# Exercise goal
Reproduce verbatim the material from the line that contains "This screenshot has" through the line that contains "point(98,379)", with both of those lines included.

-- Start Exercise input --

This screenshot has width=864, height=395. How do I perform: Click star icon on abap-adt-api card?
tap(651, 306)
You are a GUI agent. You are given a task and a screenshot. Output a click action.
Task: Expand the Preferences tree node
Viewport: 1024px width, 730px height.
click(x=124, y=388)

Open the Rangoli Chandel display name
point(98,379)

-- End Exercise input --
-- Start Exercise input --

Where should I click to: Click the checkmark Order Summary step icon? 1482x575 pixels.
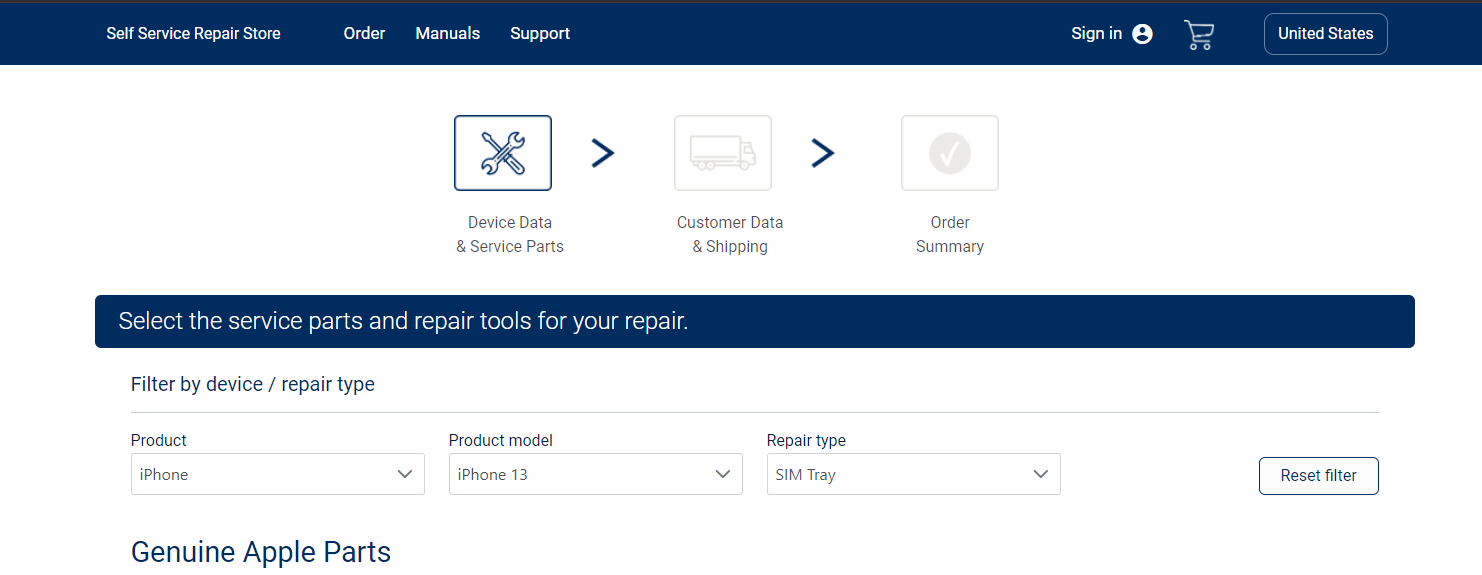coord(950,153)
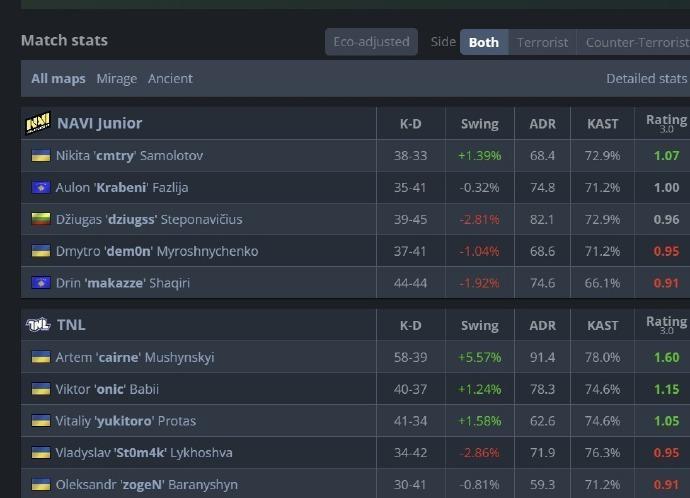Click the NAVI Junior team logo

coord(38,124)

-- End Exercise input --

# Response for this exercise
This screenshot has width=864, height=395. How do I perform: Click star icon on abap-adt-api card?
tap(651, 306)
You are a GUI agent. You are given a task and a screenshot. Output a click action.
Task: Expand the Preferences tree node
Viewport: 1024px width, 730px height.
click(x=124, y=388)

Open the Rangoli Chandel display name
point(98,379)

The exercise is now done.